Friday, July 29, 2016

Life Inside: How Being a Sports Bookie Helped Me Live Comfortably in Prison

Illustration by Tyler Boss

Life Inside is an ongoing collaboration between the Marshall Project and VICE that offers first-person perspectives from those who live and work in the criminal justice system.

Sports gambling is a serious form of entertainment in prison. I'd guess maybe 30 percent percent of inmates bet on sports, at least where I was in the late 1990s, at Wyoming State Penitentiary. That's where I learned the hustle, working as a 'writer' who collects betting slips and delivers them back to a bookie. I'd make 20 or 25 percent off the top, or $1.25 cents off a $5 bet, no matter whether the better or the bookie won.

It's a great job because there's no exposure. It was the actual bookie who had to sneak into the education wing of the place, where the copy machines were located, and find a way to distract the staff and make copies of the cards listing the odds for all the day's games. Then he'd have to count and store all the winnings.

In 2001, I was transferred to a federal prison. In addition to my five years for burglary, the feds had indicted me on conspiracy to distribute methamphetamine, and gave me just under 17 years. When I got to the federal facility in Yazoo City, Miss., I saw the action was ten times what it had been at the state level. So I became a bookie myself. Basketball was the most profitable because it happened every day, but individual football games could bring in a lot of money. I took in $7,000 worth of bets on one NFL Sunday. Generally, my goal was to make a profit of 25 percent.

I'd call family members or friends to get the lines—lists from Las Vegas of who is favored to win and by how much—that bookies use to set the odds. After a few years, the federal prisons brought in CorrLinks, a basic emailing system, and I could have people send me the lines that way.

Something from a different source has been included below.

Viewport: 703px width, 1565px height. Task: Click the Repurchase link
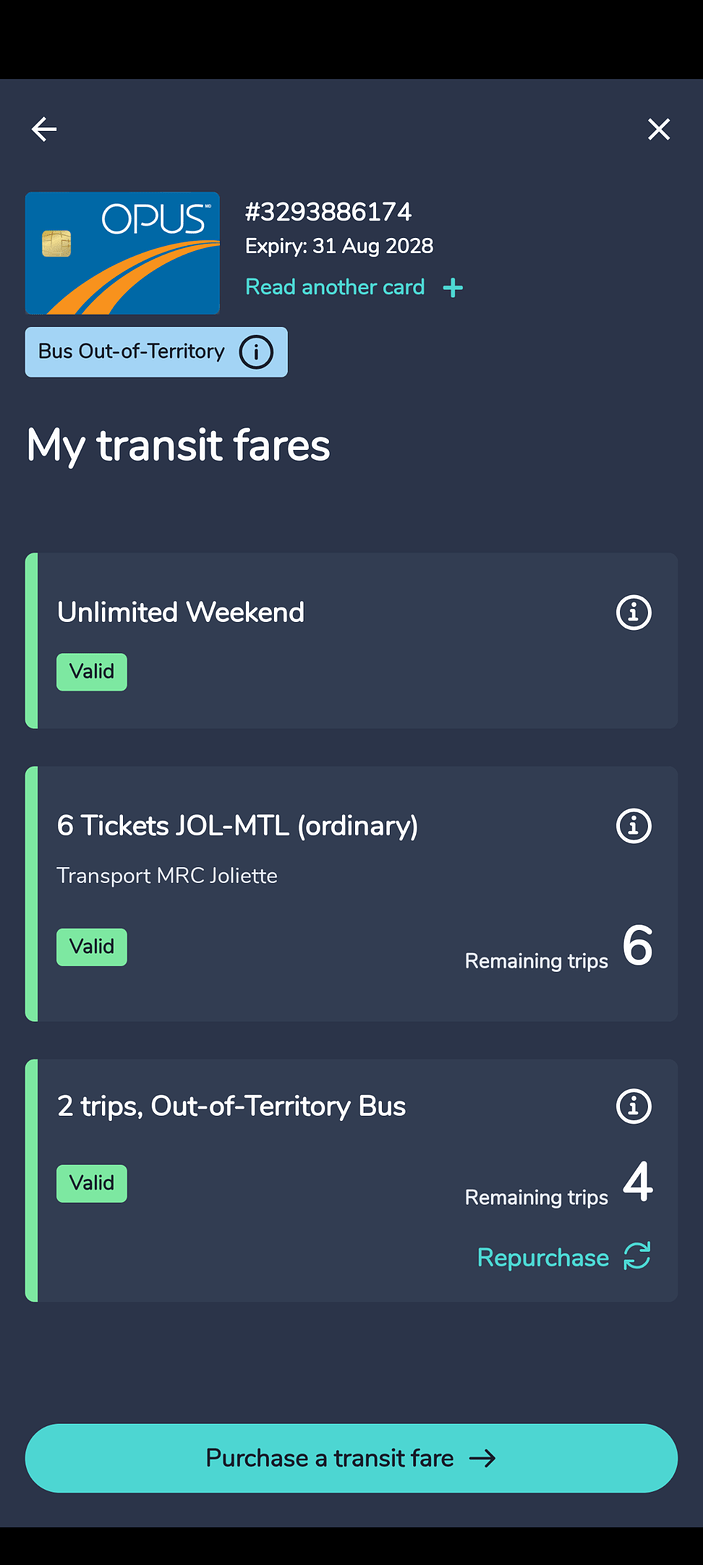pos(543,1257)
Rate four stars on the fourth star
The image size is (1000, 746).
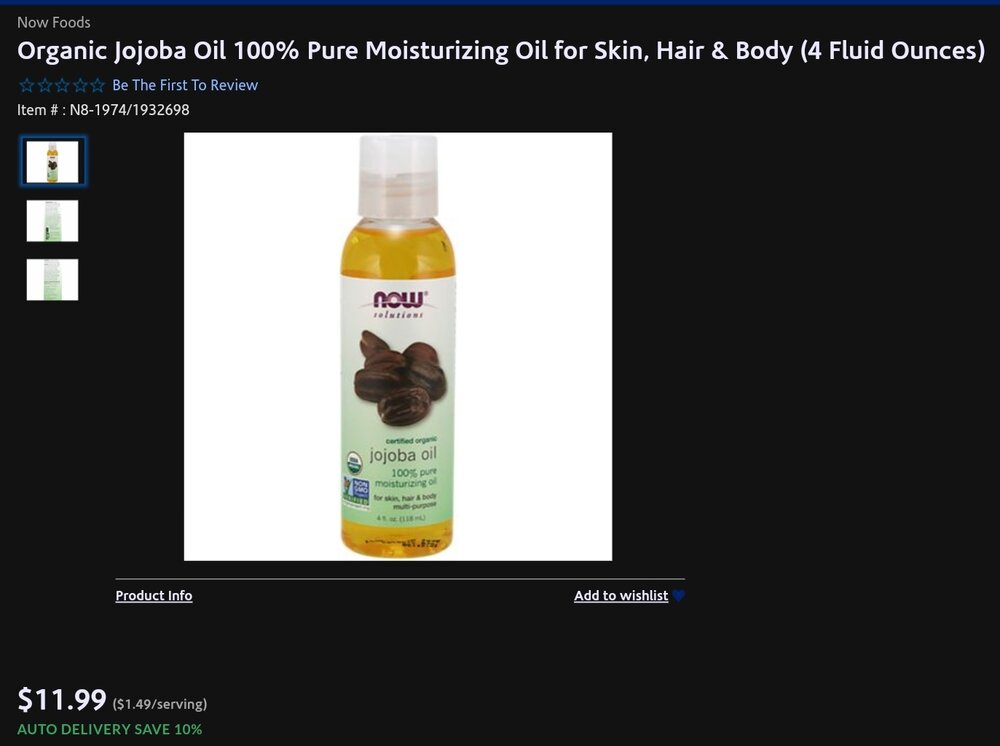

In the Mississippi prison, nobody used actual cash; it was all stamps and mackerel. Fish was good because you could buy hundreds of dollars worth at a time from the commissary, whereas you were only allowed to buy one $10 book of stamps. At the end of the day, a bookie would have tons of little pouches of mackerel worth between $1.15 and $1.35. He could use them as currency on their own, or sell them for a buck each to weight-lifters who wanted to bulk up on protein.

I had up to 14 writers working under me. White guys and black guys who could go get bets from their racial groups. I also had a few writers who dealt with everybody—race never goes away in prison, but sports betting was often able to bridge the divide.

Eventually, I was transferred to a prison in Coleman, Florida. A partner and I went into business together, and I made even more money down there. Some of the bookies didn't know what they were doing: they wouldn't know how to do the calculations and would be paying above odds. So we would bet against them and make a killing.

I got to the point where I easily made $16,000 each month.

One of the biggest hauls came during the 2010 Super Bowl, when the New Orleans Saints played the Indianapolis Colts. The Colts were favored to win, but my partner was a Saints fan, so we set up the odds against what Vegas was recommending, which generally you shouldn't do. Everyone who wanted the Colts to win bet against us, but the Saints won. We made close to ten grand that night. Of course, there were also times we had a bad night and lost all our money.

We spent nights counting our stamps, but needed a way to hide them. There were Now and Later candies for sale at the commissary, in those six-inch packages. We'd buy them, take out the candy, trim the stamp books into squares, fold them up, tuck them into the packages, and seal them back up. One package could hold a hundred books of stamps.

We lived well, never calling home for money. We spent maybe $1,500 a month on food, cigarettes, and gambling. Instead of going to the chow hall three times a day, I could prepare a meal in my cell with food from the commissary. I could also pay people to steal special food from the chow hall: shrimp, steaks, roast beef. I'd buy cartons of cigarettes that others had smuggled in, sell them, and make a profit. If I liked the shoes a guy was wearing as he walked off the bus, I could buy them from him.

When I was released, in 2014, my probation officer told me she didn't want me to be involved in gambling, and forced me to shut it all down. That, unfortunately, was the end of my run.